Com o fim da Guerra dos Farrapos, também são derrubadas as fortificações e melhora a comunicação com o Sul da cidade. “Começa uma expansão para além daquele espaço concentrado na ponta da península. A ocupação se dá em direção à Cidade Baixa”, relembra Monteiro. A reativação da economia local tem a contribuição do porto da cidade para a circulação de pessoas e bens pela Província. Se inicia um processo de ampliação da cidade à custa do lago, com a construção de sucessivas benfeitorias e aterros no litoral. Fundada em 1803 como Hospital da Caridade de Porto Alegre, a Santa Casa de Misericórdia se torna peça fundamental da retomada porto-alegrense pós-guerra. Além de atender os doentes, pobres, órfãos e os expostos (crianças abandonadas pelos genitores), ofereceu assistência aos feridos dos conflitos. No entanto, no período mais trágico desta época, a Capital teve como inimigo a cólera. A epidemia irrompeu a cidade em 1855, tirando mais de 1,4 mil vidas, o que se repetiria dez anos depois, mas com menor número de mortes.

Um sonho de teatro

Em 1833, o presidente da província Manoel Antônio Galvão doou um terreno no centro de Porto Alegre para o início das obras do Theatro São Pedro, sonhado desde os tempos coloniais, que seriam feitas com projeto arquitetônico no estilo neoclássico do arquiteto Filipe Normann. Mas, com o início da Revolução Farroupilha em 1835, a obra foi suspensa, sendo retomada anos depois. Finalmente, dia 27 de junho de 1858 o prédio foi inaugurado sob a presidência de Ângelo Moniz da Silveira Ferraz, o Barão de Uruguaiana.
========
## TAREFA SOLICITADA
Responda às perguntas abaixo com base no trecho fornecido.
1. Em que ano foi fundado o Hospital da Caridade de Porto Alegre?
2. Quantas vidas a epidemia de cólera de 1855 tirou na cidade?
3. Em que data o Theatro São Pedro foi inaugurado?

## MATERIAL FORNECIDO
========
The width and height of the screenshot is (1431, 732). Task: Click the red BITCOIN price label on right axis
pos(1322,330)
========
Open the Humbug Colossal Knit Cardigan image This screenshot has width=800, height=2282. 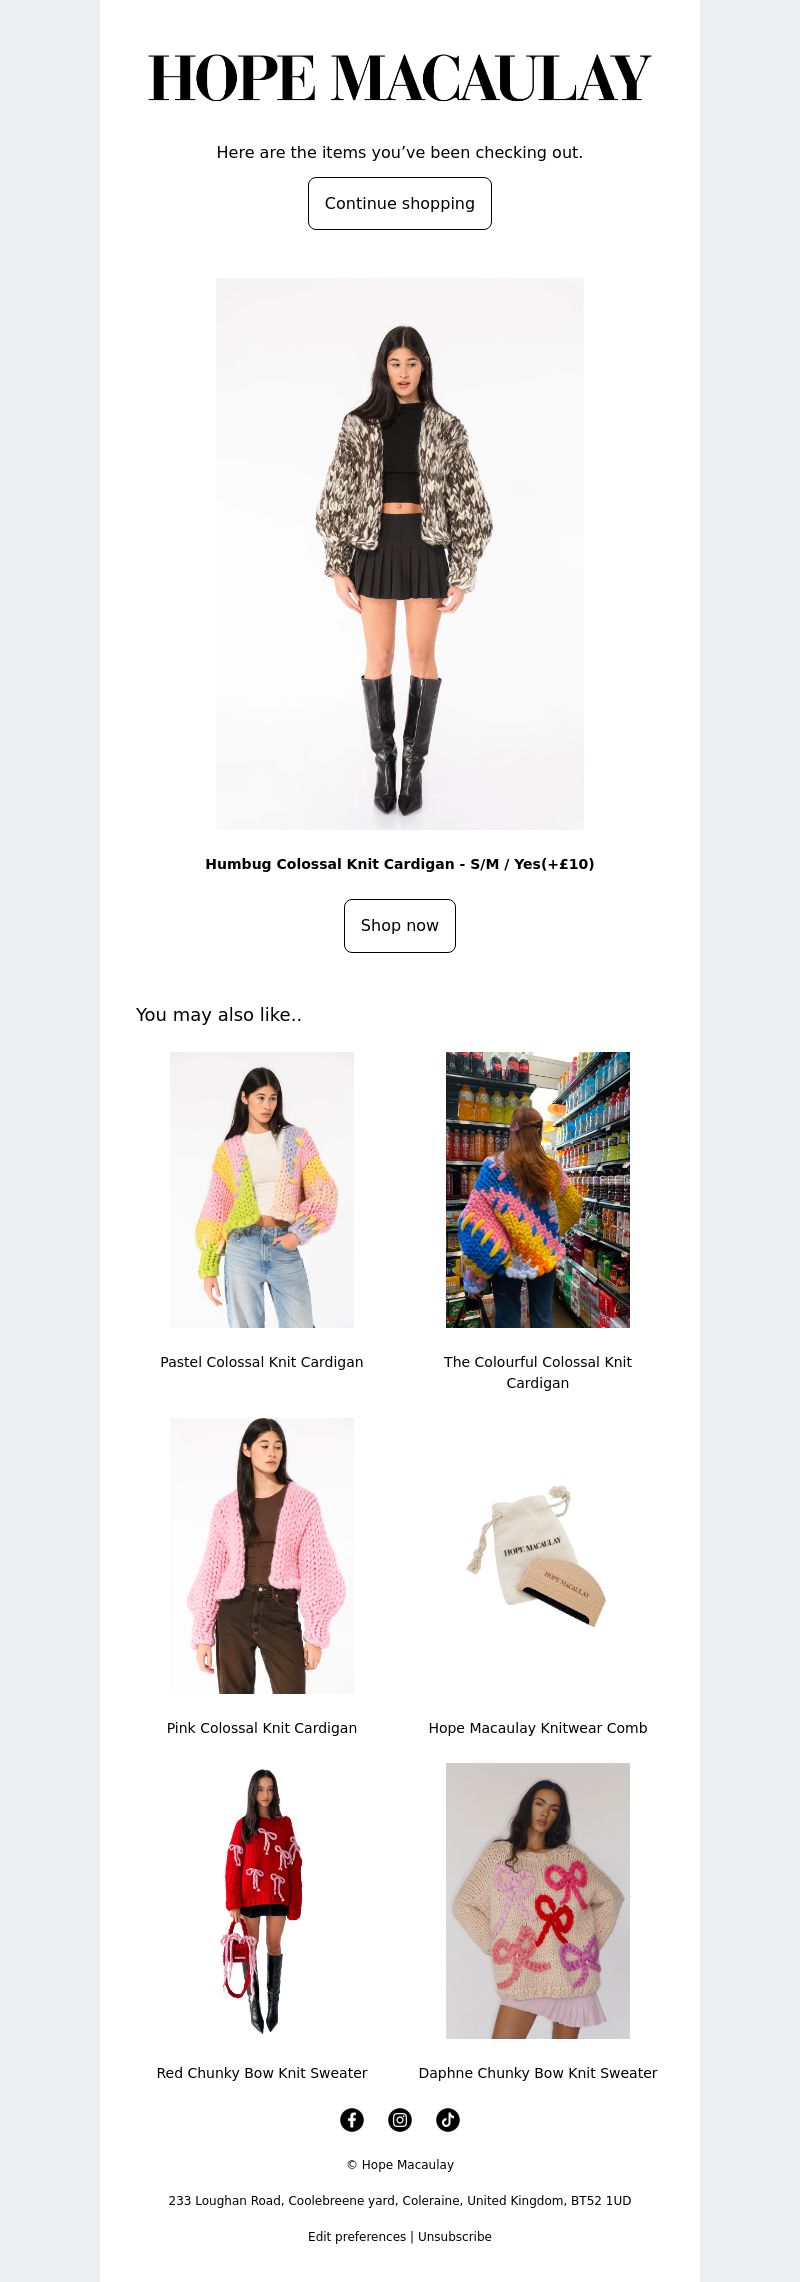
========
## RESULTADO DA TAREFA
1. Em 1803.
2. Mais de 1,4 mil vidas.
3. Em 27 de junho de 1858.